Everything from the line containing "Given: Toggle sk visibility with the eye icon" to the last line of the data below should be copied word for word, and nothing else.

▶

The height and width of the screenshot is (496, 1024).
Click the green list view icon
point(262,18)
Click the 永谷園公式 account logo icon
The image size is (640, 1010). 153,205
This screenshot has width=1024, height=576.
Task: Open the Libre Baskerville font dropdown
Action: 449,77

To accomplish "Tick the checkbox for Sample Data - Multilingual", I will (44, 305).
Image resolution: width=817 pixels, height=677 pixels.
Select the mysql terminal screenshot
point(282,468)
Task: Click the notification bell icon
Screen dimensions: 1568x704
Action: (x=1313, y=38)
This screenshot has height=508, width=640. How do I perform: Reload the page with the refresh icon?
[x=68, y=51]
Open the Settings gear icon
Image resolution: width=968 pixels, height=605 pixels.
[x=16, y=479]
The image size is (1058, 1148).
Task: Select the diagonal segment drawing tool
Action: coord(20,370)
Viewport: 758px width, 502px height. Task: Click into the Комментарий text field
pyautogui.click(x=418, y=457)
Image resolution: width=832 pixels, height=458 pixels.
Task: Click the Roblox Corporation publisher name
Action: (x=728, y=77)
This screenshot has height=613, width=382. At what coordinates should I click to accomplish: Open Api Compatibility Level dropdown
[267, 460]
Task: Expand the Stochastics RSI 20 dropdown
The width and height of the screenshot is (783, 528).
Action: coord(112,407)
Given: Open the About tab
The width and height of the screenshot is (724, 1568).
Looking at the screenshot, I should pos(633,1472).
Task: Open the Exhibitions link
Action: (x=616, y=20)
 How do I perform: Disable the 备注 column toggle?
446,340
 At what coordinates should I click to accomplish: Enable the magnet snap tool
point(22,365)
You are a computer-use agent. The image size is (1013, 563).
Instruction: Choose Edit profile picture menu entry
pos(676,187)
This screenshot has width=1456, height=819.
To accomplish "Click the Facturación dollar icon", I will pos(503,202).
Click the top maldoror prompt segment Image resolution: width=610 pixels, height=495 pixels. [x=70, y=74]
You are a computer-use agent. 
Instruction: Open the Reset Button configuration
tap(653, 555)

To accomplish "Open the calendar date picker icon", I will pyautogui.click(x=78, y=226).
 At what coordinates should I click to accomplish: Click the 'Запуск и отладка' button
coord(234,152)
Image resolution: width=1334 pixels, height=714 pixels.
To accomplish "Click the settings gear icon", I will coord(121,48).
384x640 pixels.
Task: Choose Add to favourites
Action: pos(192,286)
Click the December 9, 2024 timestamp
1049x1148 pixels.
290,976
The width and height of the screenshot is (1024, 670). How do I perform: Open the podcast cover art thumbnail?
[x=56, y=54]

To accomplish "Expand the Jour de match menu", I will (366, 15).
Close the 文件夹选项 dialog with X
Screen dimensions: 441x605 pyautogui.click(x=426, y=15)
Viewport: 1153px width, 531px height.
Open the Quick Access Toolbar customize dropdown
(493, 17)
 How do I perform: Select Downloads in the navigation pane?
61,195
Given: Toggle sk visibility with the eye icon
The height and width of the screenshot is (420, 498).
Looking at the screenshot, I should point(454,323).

◀

**Response to the exercise**
Given: Toggle sk visibility with the eye icon
The height and width of the screenshot is (420, 498).
Looking at the screenshot, I should point(454,323).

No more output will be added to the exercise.